'charmap' codec

Poltigo · January 18, 2021, 1:45am

hi, while running the 01_intro notebook on my laptop (US - English) I’ve encountered the error

UnicodeEncodeError: ‘charmap’ codec can’t encode characters in position 16-17: character maps to

where do I fix it?

meanpenguin · January 19, 2021, 5:22pm

Probably need to post the section of code that is causing this error for anyone to help.

What version of Python are you using?

samb · February 8, 2021, 5:17pm

I just ran into the same error.
In my case I am running jupyter notebook on my local windows machine.
From the error log I saw that there is some issue with encoding.

~\anaconda3\lib\pathlib.py in read_text(self, encoding, errors)
   1231         """
   1232         with self.open(mode='r', encoding=encoding, errors=errors) as f:
-> 1233             return f.read()
   1234 
   1235     def write_bytes(self, data):

~\anaconda3\lib\encodings\cp1252.py in decode(self, input, final)
     21 class IncrementalDecoder(codecs.IncrementalDecoder):
     22     def decode(self, input, final=False):
---> 23         return codecs.charmap_decode(input,self.errors,decoding_table)[0]
     24 
     25 class StreamWriter(Codec,codecs.StreamWriter):

A closer look into the signatures of the methods reveals the following:
def read_text(self, encoding=None, errors=None):
and
def write_text(self, data, encoding=None, errors=None):
in
“C:\Users<user>\anaconda3\Lib\pathlib.py”

I could fix it temporarily by adjusting these methods in the “pathlib.py” file. This is not the way the problem should be tackled, however, just for the sake of making it run you could apply the following:

def read_text(self, encoding='utf-8', errors=None):
and
def write_text(self, data, encoding='utf-8', errors=None):

Maybe someone else has an explanation why this encoding issue is popping up.

Best regards

amrit · June 7, 2021, 8:15pm

I know this reply is quite late but posting anyway in case it helps anyone else reading in the future.

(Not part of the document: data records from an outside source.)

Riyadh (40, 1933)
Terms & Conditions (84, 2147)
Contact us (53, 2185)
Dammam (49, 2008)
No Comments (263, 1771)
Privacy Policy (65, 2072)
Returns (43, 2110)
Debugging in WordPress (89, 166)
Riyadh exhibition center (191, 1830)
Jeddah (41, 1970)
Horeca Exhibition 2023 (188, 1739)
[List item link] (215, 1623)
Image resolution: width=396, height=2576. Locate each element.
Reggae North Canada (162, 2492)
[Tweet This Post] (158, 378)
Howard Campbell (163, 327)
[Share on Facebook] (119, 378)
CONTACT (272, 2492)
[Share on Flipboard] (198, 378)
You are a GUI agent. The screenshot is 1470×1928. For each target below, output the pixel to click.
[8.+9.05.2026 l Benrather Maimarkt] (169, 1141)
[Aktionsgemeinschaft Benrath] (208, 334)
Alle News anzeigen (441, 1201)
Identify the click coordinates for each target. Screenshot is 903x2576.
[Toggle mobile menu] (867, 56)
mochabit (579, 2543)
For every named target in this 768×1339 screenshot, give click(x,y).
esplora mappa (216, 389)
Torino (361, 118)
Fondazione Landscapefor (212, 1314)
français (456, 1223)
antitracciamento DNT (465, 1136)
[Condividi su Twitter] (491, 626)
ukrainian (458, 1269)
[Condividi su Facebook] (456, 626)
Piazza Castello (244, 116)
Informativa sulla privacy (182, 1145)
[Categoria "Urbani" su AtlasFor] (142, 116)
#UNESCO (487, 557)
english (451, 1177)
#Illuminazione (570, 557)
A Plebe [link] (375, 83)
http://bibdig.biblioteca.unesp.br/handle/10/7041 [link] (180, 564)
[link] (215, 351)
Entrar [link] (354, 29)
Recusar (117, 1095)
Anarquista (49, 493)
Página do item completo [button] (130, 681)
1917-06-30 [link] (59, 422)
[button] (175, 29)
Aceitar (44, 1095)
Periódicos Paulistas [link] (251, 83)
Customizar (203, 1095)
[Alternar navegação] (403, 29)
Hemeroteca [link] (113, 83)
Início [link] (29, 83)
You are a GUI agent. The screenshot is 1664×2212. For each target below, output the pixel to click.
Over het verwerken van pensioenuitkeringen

So I ran into a similar problem in notebook 10. To start, what the error is telling you is that the current text encoder/decoder is unable to figure out what characters are at positions 16-17 in the file it’s currently processing. So let’s check what encoder is currently being used with the following Python code

import locale
print(locale.getpreferredencoding(False))

What you should get back (like I did, and what you probably will based of your error message) is cp1252 which appears to be a legacy Windows encoding scheme. To fix this we will need to use the more widely adopted encoding scheme, as you’ve shown, of UTF-8. But how to do this without modifying any library code. Turns out there was a PEP for exactly this. We simply need to run the following in the command line which tells Python to use UTF-8 by default for any code that requires an encoding parameter

$ set PYTHONUTF8=1

To explicitly confirm the fix worked, you can try running the previous Python snipped which should now print out UTF-8.

More information on this fix can also be found here.